As for SMRs, or small modular reactosr, Finkel notes that the most advanced company is called NuScale in the US. Approvals for its technology are being fast-tracked by nuclear regulators, but it’s already taken seven years.

At best, its first pilot plant will be operating by the end of the decade. And Australia will have to wait and see how that plant operates, and hope for cost reductions and production to be achieved, before it could commit to going down the same path.

“I cannot see any possibility of Australia, even if we went at full speed ahead, having small modular reactors before 2040,” Finkel said.

And by then, Finkel says, Australia will have a  zero emissions or a near zero emissions and reliable, affordable electricity system based around wind, solar and storage. And expensive nuclear would then have to compete with cheaper, reliable renewables power.

Just to reinforce that assessment, IEEFA reported earlier this year the eyewatering cost blowouts of NuScale’s proposed SMRs, now more than doubled the estimated price flagged in 2021.

“No one should fool themselves into believing this will be the last cost increase for the NuScale/UAMPS SMR,” IEEFA wrote.

“The project still needs to go through additional design, licensing by the U.S. Nuclear Regulatory Commission, construction and pre-operational testing.

“The experience of other reactors has repeatedly shown that further significant cost increases and substantial schedule delays should be anticipated at any stages of project development.”

It would be insanity to do what the Coalition wants Australia to do – keep coal burning, and slow down the rollout of renewables and other technologies such as EVs, and wait for nuclear, just to keep the mining lobby and other powerful interests onside.

But of course that’s exactly what the Coalition intends to do. It is keenly aware of one important part of the path to net zero: it can be done, and it can be done at low cost, but it’s biggest hurdle is the lack of political will. And the LNP intends to make that hurdle as big as they can.

Labor has, of course, rejected the nuclear push. Jason Clare said the government does not support nuclear power.

“They cost about $400 billion bucks and take years and years to build,” Clare told Nine’s Today Show, which the Coalition might argue didn’t seem to be a problem when it came to nuclear submarines.

Labor’s test will be to have the gumption to introduce policies that do get the country closer to its share of the 1.5°C target. As is clear, resistance from the fossil fuel industry, the one now orchestrating the nuclear push, is fierce.

Former UN climate chief Christiana Figueres wrote a sobering piece this week, noting the back-tracking of big oil on climate targets as it focused on pocketing windfall profits and ignoring climate science.

Figueres’ piece was titled “I thought fossil fuel firms could change.

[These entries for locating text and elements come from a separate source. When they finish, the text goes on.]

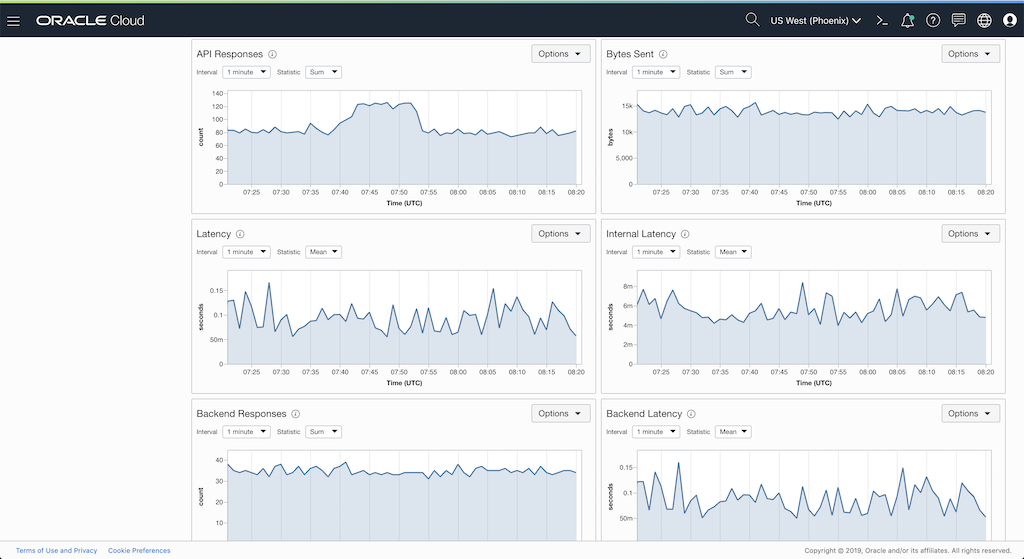Open Terms of Use and Privacy link
The width and height of the screenshot is (1024, 559).
tap(56, 551)
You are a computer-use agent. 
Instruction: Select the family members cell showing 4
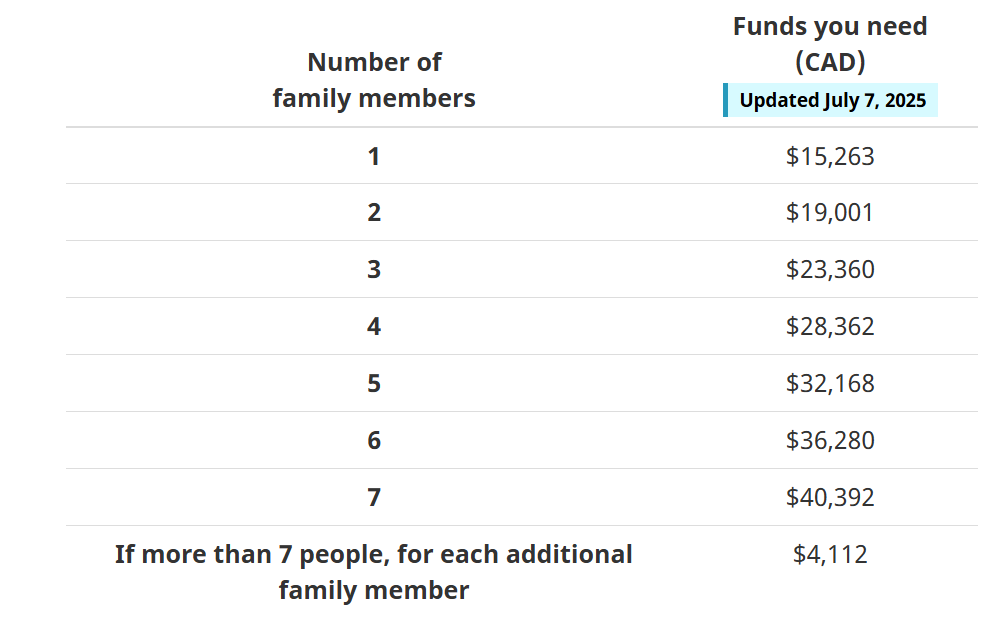click(x=374, y=326)
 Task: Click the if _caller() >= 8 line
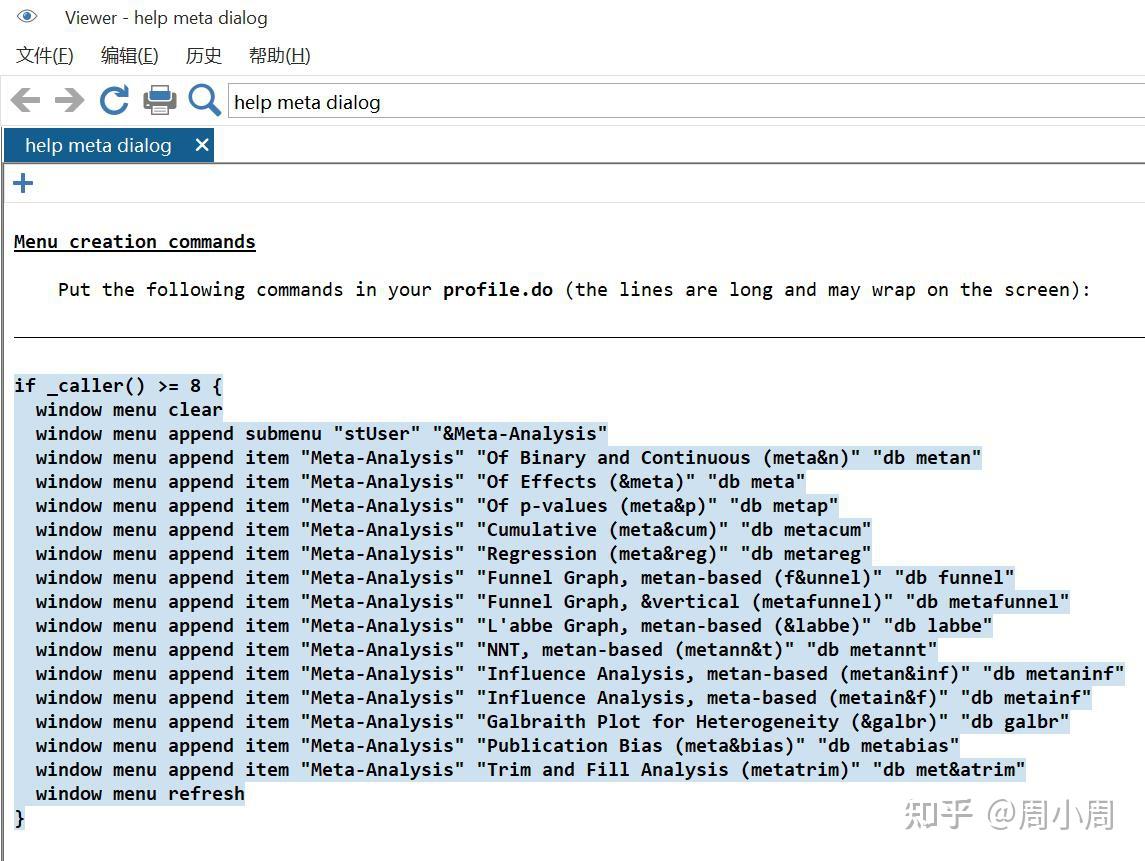pyautogui.click(x=118, y=386)
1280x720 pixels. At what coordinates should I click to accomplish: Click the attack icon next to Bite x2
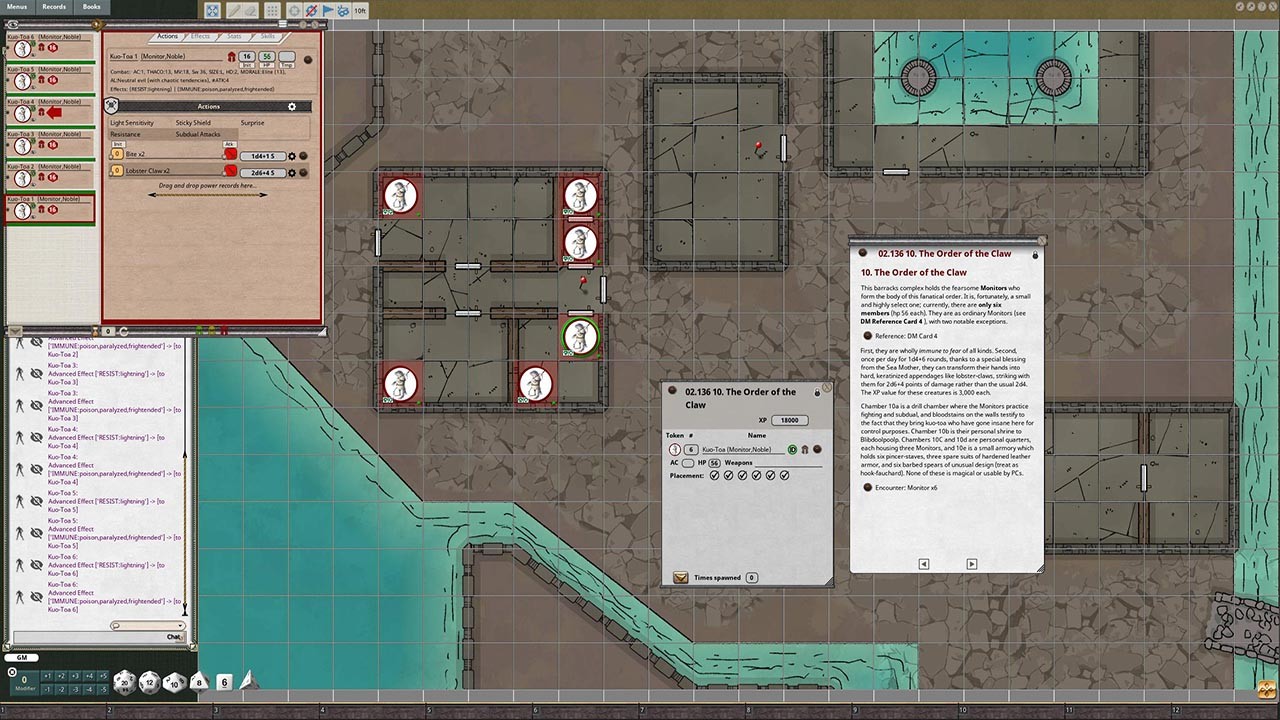pos(230,154)
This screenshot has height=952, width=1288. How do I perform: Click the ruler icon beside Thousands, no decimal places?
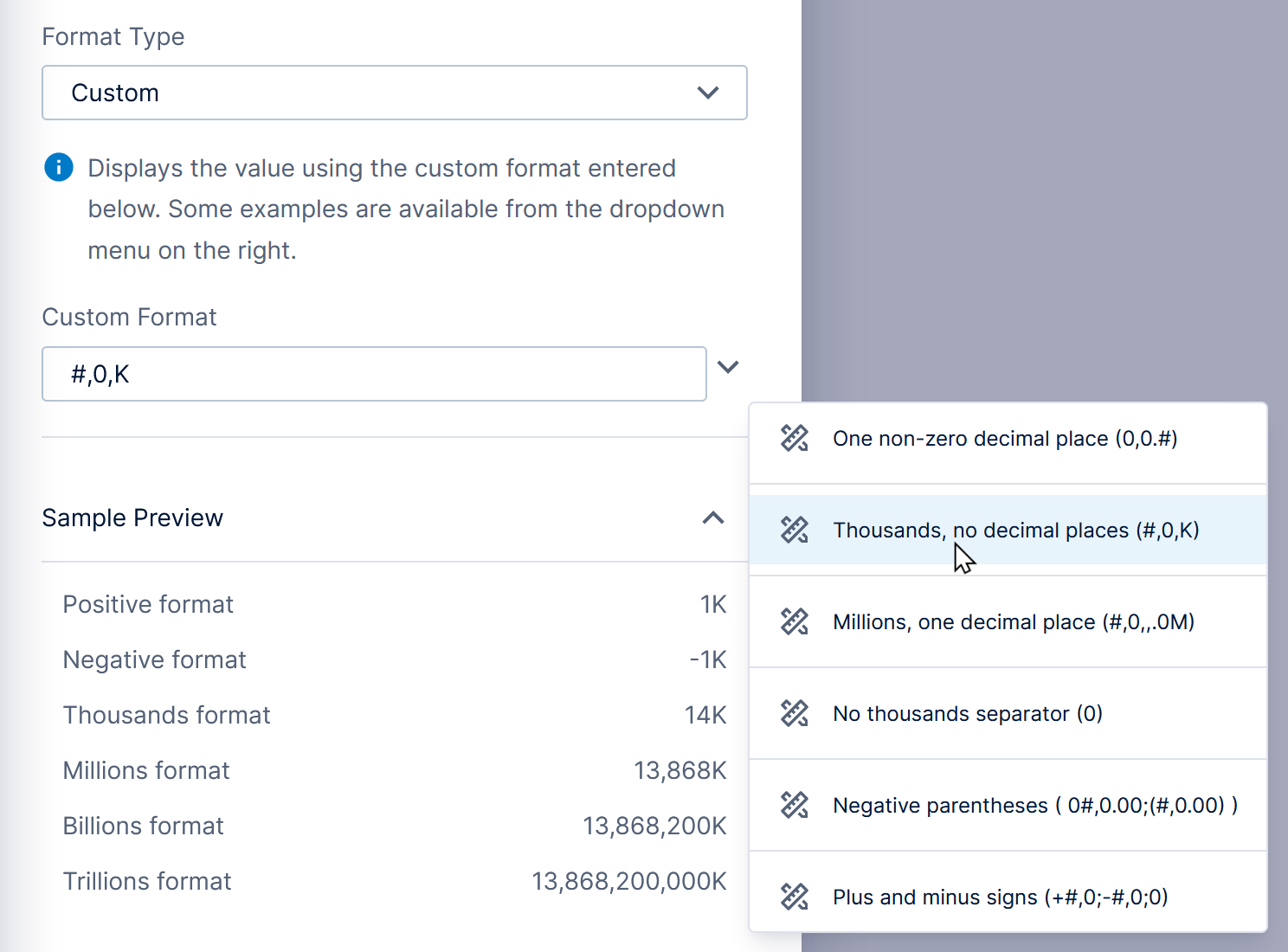794,530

I was wrong.”

She basically admitted that she had been seduced by the thought that she could change their focus, and that they would do the right thing in the fact of a climate crisis: “Their unprecedented profits over the past year have shown their unwillingness to adapt,” she said.

“What are the leaders of the fossil industry thinking? As we evolve the global economy, we have one way forward: decarbonise quickly enough to avert the worst of climate impacts, especially the impacts upon the most vulnerable.”

The emphasis is on quick. In Australia, we have the best opportunity to do it. But like the global fossil fuel industry, conservatives and their media are doing their very best to stop that from happening.